For Lori McKenna, 39, who writes and performs country anthems for penny-stretching women, the greatest dividend of unexpected fortune has simply been relief from worry. Sure, this mother of five, who dropped out of community college because she didn’t feel comfortable being a pregnant student, has traded up to a bigger house in her sleepy hometown of Stoughton, Mass. Plus, she swapped her Ford Windstar for a Toyota Sienna. But furs and Ferraris are not even in the mix.
Lori and her husband, Gene, “aren’t really motivated by money. Family is more important to them than anything else,” explains Lori’s father, Frank Giroux, 73, who lives nearby.
DIY Dollar Saving
With some edits, [her song “Unglamorous“] pretty much reflects the warmth and chaos of the McKenna household. Lori, who last year traded up to a 10-year-old, 2,800-square-foot colonial home in Stoughton, still does three loads of wash a day and scrubs the toilets of the four bathrooms. (”I’m not good at outsourcing,” she concedes.)
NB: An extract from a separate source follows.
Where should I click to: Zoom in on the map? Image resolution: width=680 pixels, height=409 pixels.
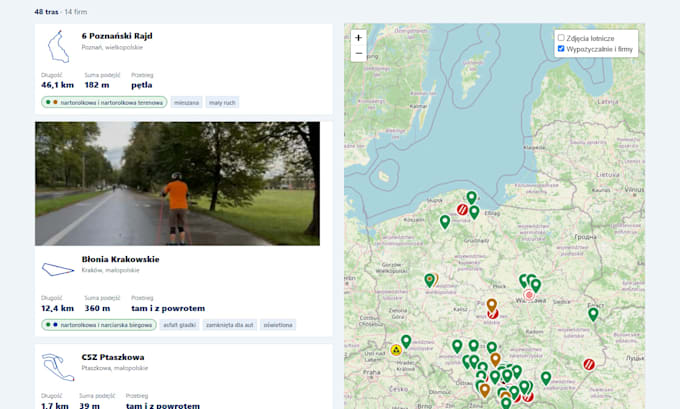tap(358, 38)
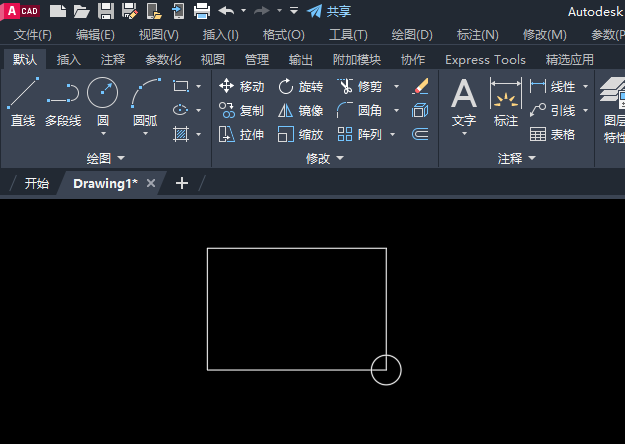Switch to the Parametric (参数化) ribbon tab

(x=163, y=60)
Her friends shiver under the refrigerator-like conditions of the new McKenna manse, but having lived in a modest house with a wood-burning stove, she says with a laugh, “I acclimated to the cold. We still keep the heat at 65 degrees!” The family is more likely to eat courtesy of Lori’s six-quart Crock-Pot than to indulge in filet mignon or other fancy food. “I can make a beef stew in that thing that will feed us for three nights,” she brags.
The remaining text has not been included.